*** Begin section ***
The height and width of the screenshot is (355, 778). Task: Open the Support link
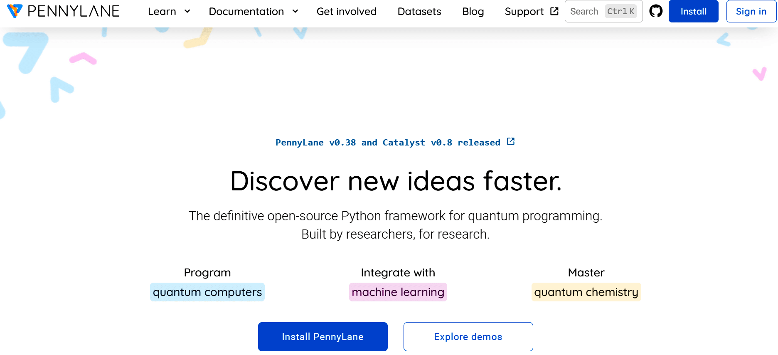tap(524, 11)
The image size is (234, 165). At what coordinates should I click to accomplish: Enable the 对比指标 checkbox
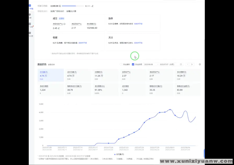click(121, 64)
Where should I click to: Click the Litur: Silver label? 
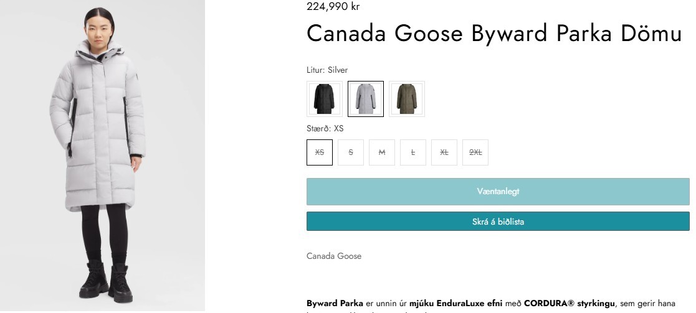click(x=327, y=70)
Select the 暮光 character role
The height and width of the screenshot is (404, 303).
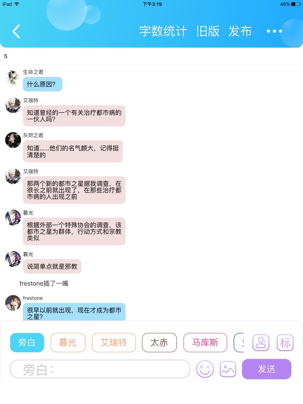pos(68,342)
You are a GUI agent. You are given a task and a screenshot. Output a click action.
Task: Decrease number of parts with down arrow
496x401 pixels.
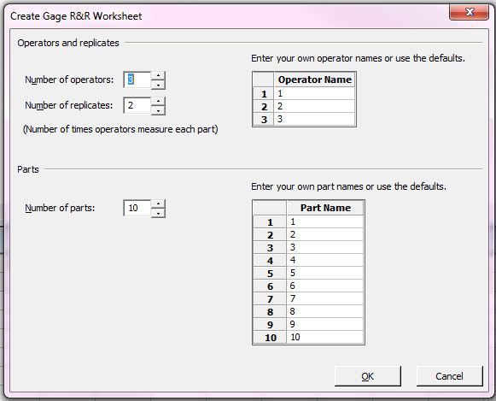pos(158,213)
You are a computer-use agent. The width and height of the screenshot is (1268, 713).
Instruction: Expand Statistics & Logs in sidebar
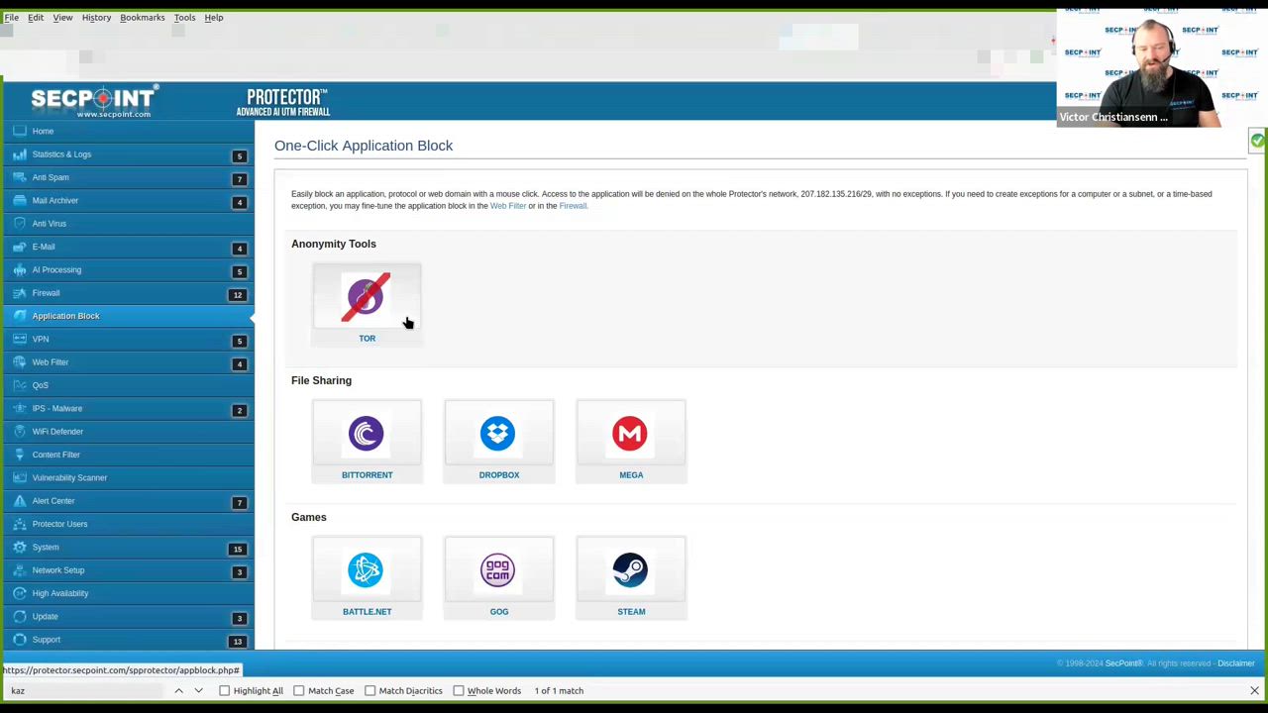click(61, 154)
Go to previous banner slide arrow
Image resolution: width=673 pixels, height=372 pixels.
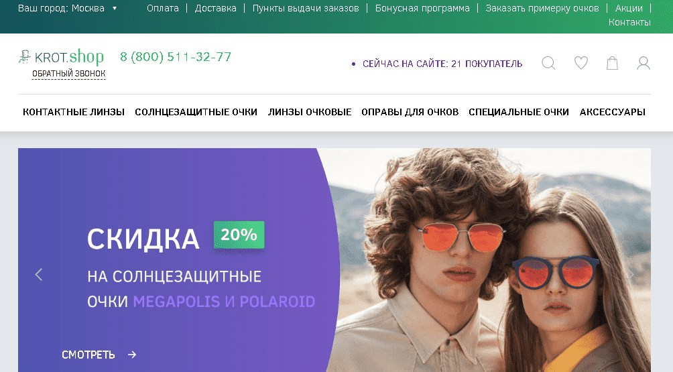coord(39,275)

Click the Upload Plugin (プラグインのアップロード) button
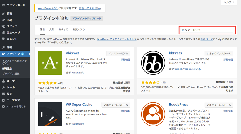87,18
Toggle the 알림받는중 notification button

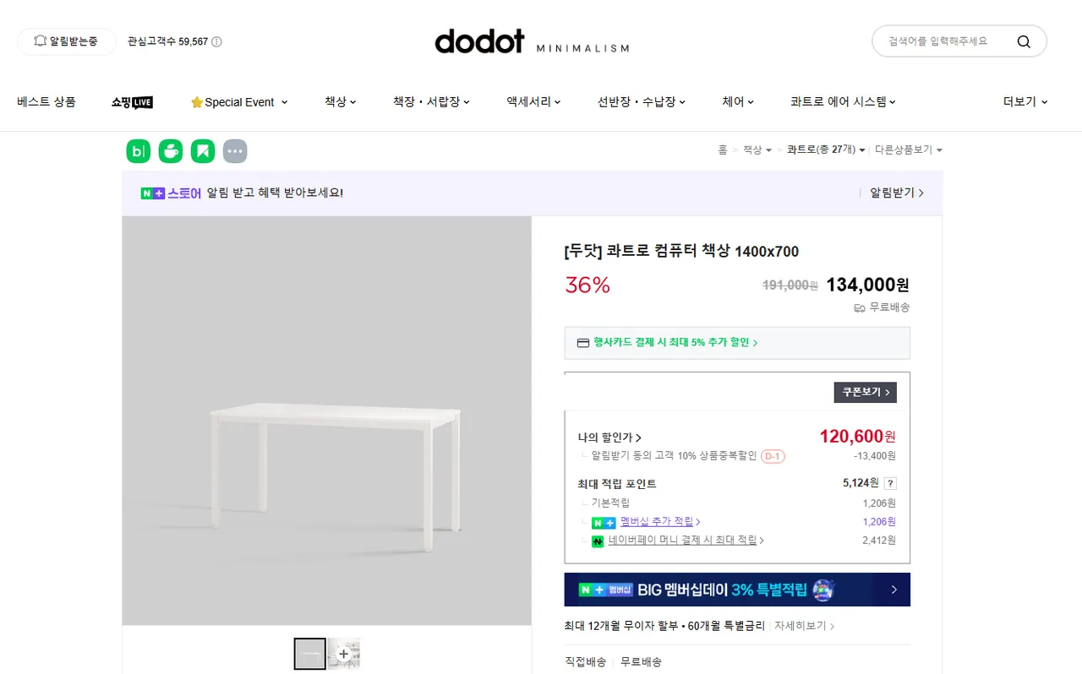pos(67,41)
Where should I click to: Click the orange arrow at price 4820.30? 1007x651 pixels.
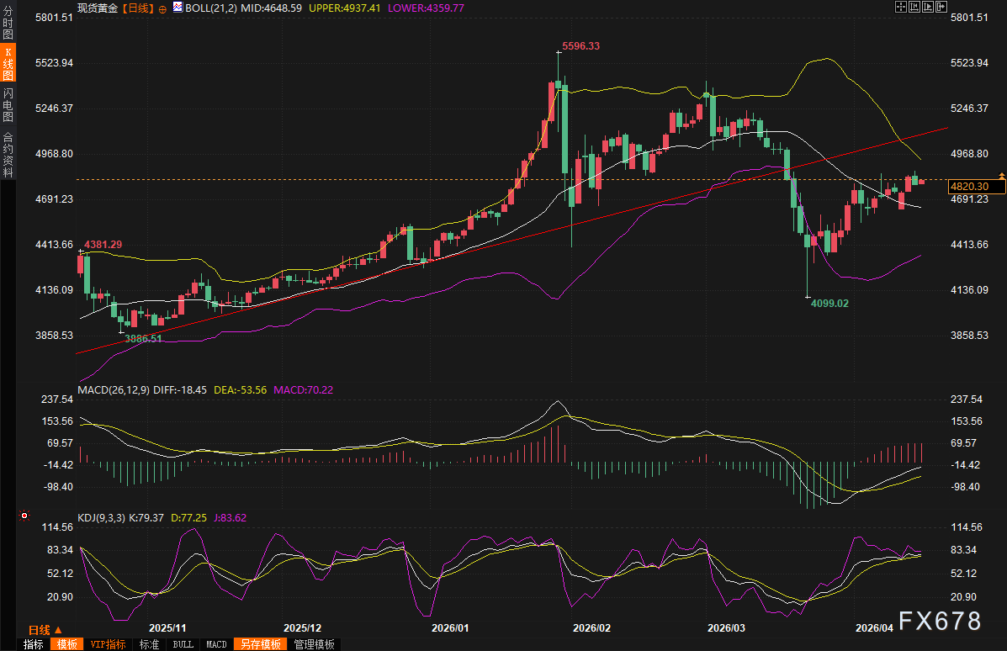tap(1001, 175)
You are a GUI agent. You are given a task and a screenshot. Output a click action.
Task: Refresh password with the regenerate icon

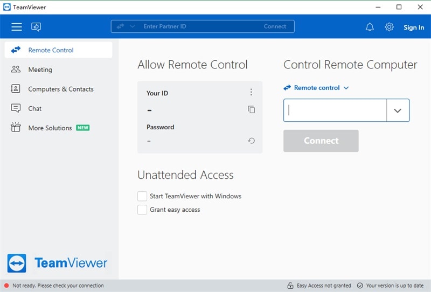coord(251,141)
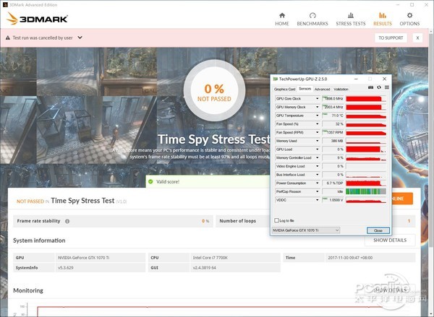The image size is (434, 317).
Task: Expand the test cancelled message chevron
Action: pos(80,38)
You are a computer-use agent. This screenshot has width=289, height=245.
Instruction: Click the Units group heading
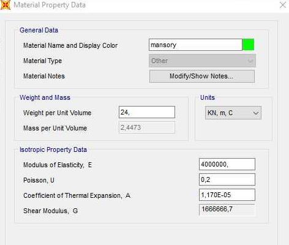click(x=208, y=97)
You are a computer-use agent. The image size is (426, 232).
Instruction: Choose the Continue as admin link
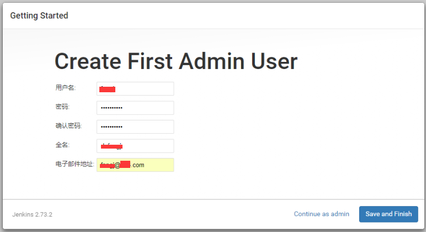click(321, 214)
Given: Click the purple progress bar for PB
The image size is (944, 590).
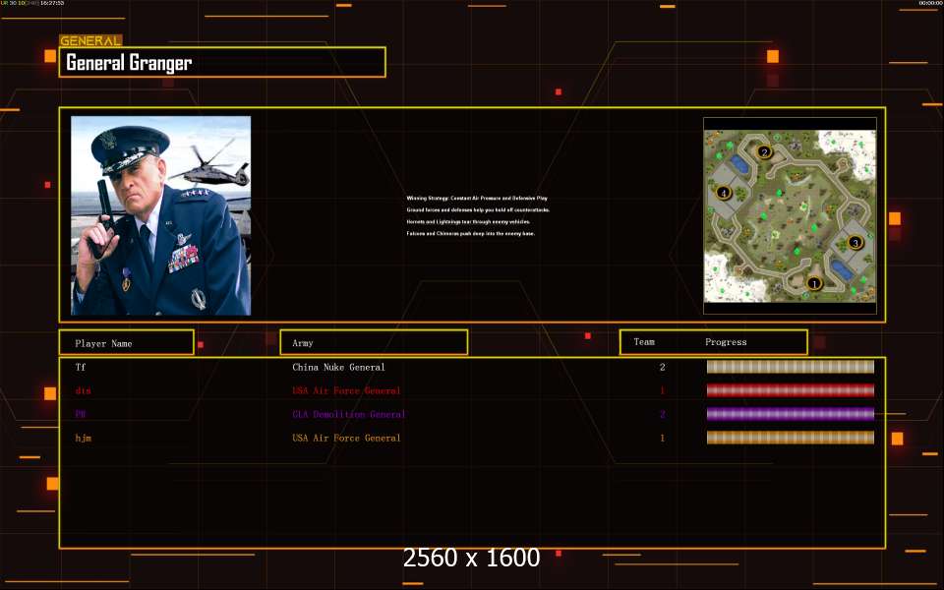Looking at the screenshot, I should point(790,414).
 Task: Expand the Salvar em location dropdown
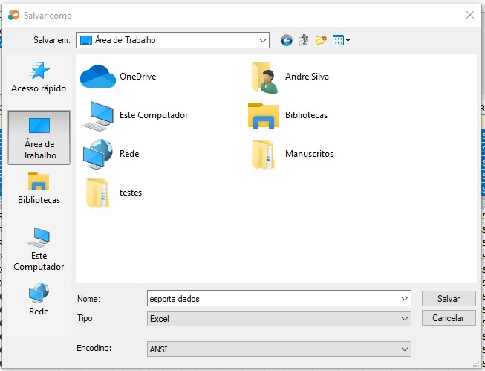pos(263,40)

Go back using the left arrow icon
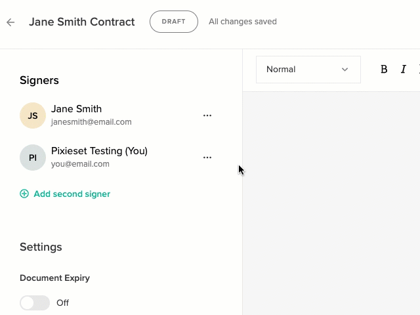(x=11, y=22)
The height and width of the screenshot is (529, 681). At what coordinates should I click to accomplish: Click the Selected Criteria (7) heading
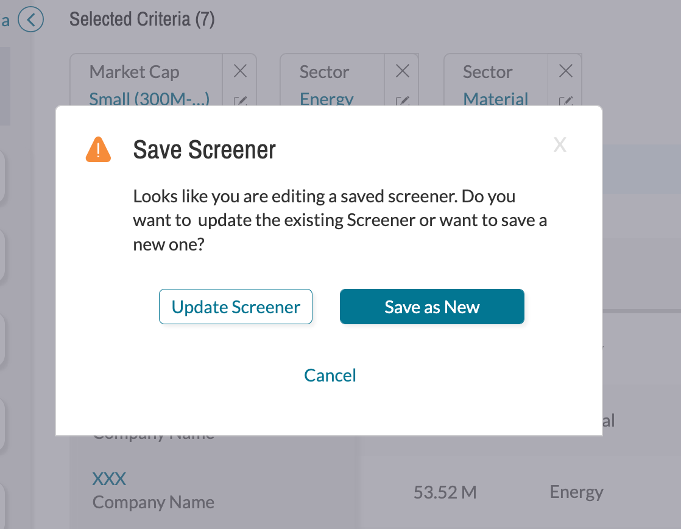[142, 19]
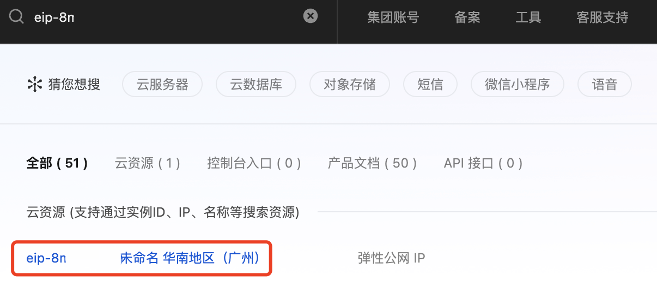Open the 工具 menu
The height and width of the screenshot is (286, 657).
tap(528, 17)
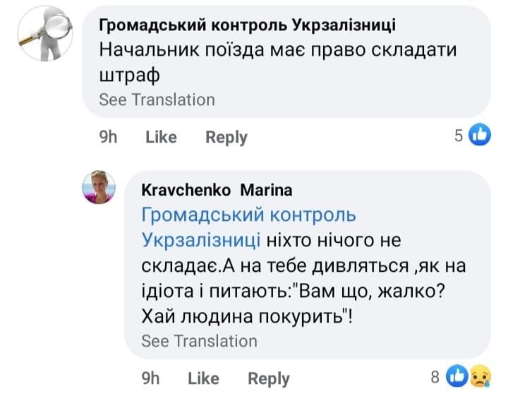Click See Translation under Marina's reply
Viewport: 508px width, 408px height.
click(x=199, y=341)
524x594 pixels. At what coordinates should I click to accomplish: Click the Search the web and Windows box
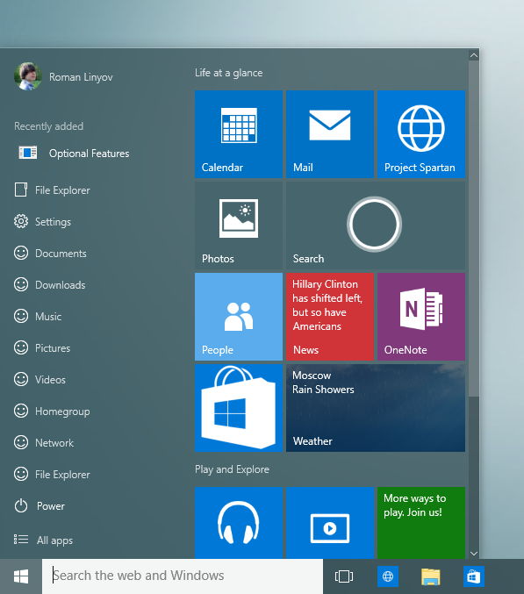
*** End section ***
= DESCRIPTION OF THE TASK =
Set down the full listing above with its wording unchanged. Leave out its images.

= EXPECTED ANSWER =
The height and width of the screenshot is (355, 778). Task: Open the Support link
tap(524, 11)
The image size is (234, 165). At what coordinates should I click to accomplish: Enable the 对比指标 checkbox
click(121, 64)
Where should I click to: Click the Litur: Silver label? 
click(x=327, y=70)
Select the 暮光 character role
The height and width of the screenshot is (404, 303).
pos(68,342)
You are a GUI agent. You are given a task and a screenshot. Output a click action.
Task: Decrease number of parts with down arrow
496x401 pixels.
pos(158,213)
You are a computer-use agent. The width and height of the screenshot is (1268, 713).
Instruction: Expand Statistics & Logs in sidebar
click(61, 154)
Go to previous banner slide arrow
Image resolution: width=673 pixels, height=372 pixels.
coord(39,275)

Click the Upload Plugin (プラグインのアップロード) button
87,18
Toggle the 알림받는중 notification button

pos(67,41)
Where should I click to: Click the orange arrow at price 4820.30? 1007x651 pixels.
tap(1001, 175)
You are a GUI agent. You are given a task and a screenshot. Output a click action.
Task: Refresh password with the regenerate icon

coord(251,141)
The image size is (434, 317).
Task: Expand the test cancelled message chevron
Action: pos(80,38)
You are a computer-use agent. This screenshot has width=289, height=245.
Instruction: Click the Units group heading
click(x=208, y=97)
You are a computer-use agent. The image size is (426, 232).
Instruction: Choose the Continue as admin link
click(321, 214)
Given: Click the purple progress bar for PB
The image size is (944, 590).
Looking at the screenshot, I should point(790,414).
 Task: Expand the Salvar em location dropdown
pos(263,40)

Go back using the left arrow icon
(x=11, y=22)
The height and width of the screenshot is (529, 681). At what coordinates should I click to accomplish: Click the Selected Criteria (7) heading
[142, 19]
Open the 工具 menu
The height and width of the screenshot is (286, 657).
tap(528, 17)
Click See Translation under Marina's reply
Viewport: 508px width, 408px height.
click(x=199, y=341)
524x594 pixels. At what coordinates should I click to accomplish: Click the Search the web and Windows box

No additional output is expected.